LISTE DES TÂCHES:
#1 Dites si chacune des affirmations (a), (b) et (c) concorde avec le passage cité ci-dessous, en répondant par oui ou par non et en citant textuellement les mots qui tranchent. (a) Le Cabinet de Theux a gouverné pendant six ans. (b) Le roi a consenti à une dissolution des Chambres. (c) Le ministère Lebeau-Rogier réunissait des catholiques et des libéraux.
#2 Répondez brièvement à ces questions sur le passage cité ci-dessous, en marquant vos réponses de la même façon.
(a) Lors de quelle session parlementaire fut présenté le premier projet de loi sur les fraudes électorales ?
(b) Jusqu’à quelle année les fonctionnaires empêchèrent-ils la répartition des Chambres de prendre la netteté d’une coupure ?
(c) Dans quelle conspiration le général van der Smissen avait-il été compromis ?

Bien entendu, au calme des assemblées électorales commence à se substituer une agitation et des pratiques jusqu’alors inconnues : transport gratuit des électeurs jusqu’au lieu du vote, cortèges parcourant les villes avec musiques et drapeaux, banquets et « beuveries » aux frais des candidats. La facilité avec laquelle le régime censitaire se prête à la fraude donne lieu à des tripotages si scandaleux que, dès la session parlementaire de 1842-1843, est présenté le premier des tristes projets de loi sur les fraudes électorales. Bref, le déchaînement des passions est tel que le ministre de France, en 1846, craint qu’ « il ne mette en question le maintien de la nationalité »[32], et que le roi se plaint à l’archiduc Jean de « la lutte regrettable » que mènent autour de lui catholiques et libéraux[33].

L’unionisme cependant n’a pas disparu d’un choc brusque et il a fallu plusieurs années avant que la répartition des Chambres en droite et en gauche devînt un fait accompli et définitif[34]. Jusqu’en 1848 au surplus, les fonctionnaires qui y siégeaient en grand nombre et votaient le plus souvent pour le ministère empêchèrent cette répartition de prendre la netteté d’une coupure.

Après l’adoption des traités de 1839, le Parlement devait prendre le Cabinet de Theux comme victime expiatoire. On saisit pour le renverser, après six ans de pouvoir (4 août 1834-18 avril 1840), le prétexte de la réintégration du général van der Smissen, compromis dans la conspiration orangiste de 1831, sur les contrôles de l’armée. Le roi fit appel pour le remplacer à un ministère Lebeau-Rogier où n’entrèrent que des libéraux. Il espérait sans doute faire disparaître ainsi le grief élevé contre le gouvernement disparu, d’avoir suivi systématiquement une politique catholique. Il est probable d’ailleurs que Lebeau, dont il désirait à ce moment le concours en vue d’accentuer, vis-à-vis de la France, la politique de neutralité, lui suggéra le choix de ses collaborateurs. En dépit de sa couleur politique, le Cabinet se présenta devant les Chambres avec un programme unioniste. Mais l’unionisme était-il possible sous la direction de ministres appartenant tous au même parti ? Dès le premier jour, il fut visible qu’ils ne jouissaient pas de la confiance des Chambres. Une dissolution eût éclairci la situation ; le roi ne voulut pas y consentir. Il accepta la démission du Cabinet après le vote par le Sénat d’une adresse appelant l’attention de la couronne sur les « divisions déplorables qui se sont manifestées durant cette session dans le sein de la représentation nationale ».

EXTRAIT DE DONNÉES:
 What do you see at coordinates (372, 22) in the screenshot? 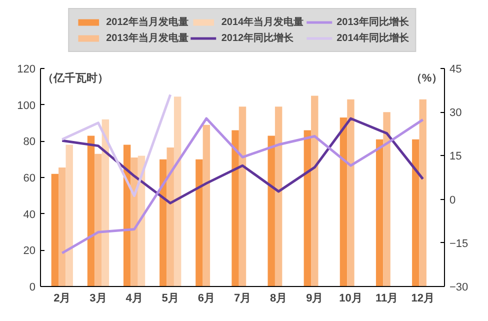
I see `legend-label: 2013年同比增长` at bounding box center [372, 22].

RÉPONSES AUX TÂCHES:
#1
(a) Oui : « après six ans de pouvoir (4 août 1834-18 avril 1840) »
(b) Non : « le roi ne voulut pas y consentir »
(c) Non : « où n’entrèrent que des libéraux »

#2
(a) La session de 1842-1843.
(b) Jusqu’en 1848.
(c) La conspiration orangiste de 1831.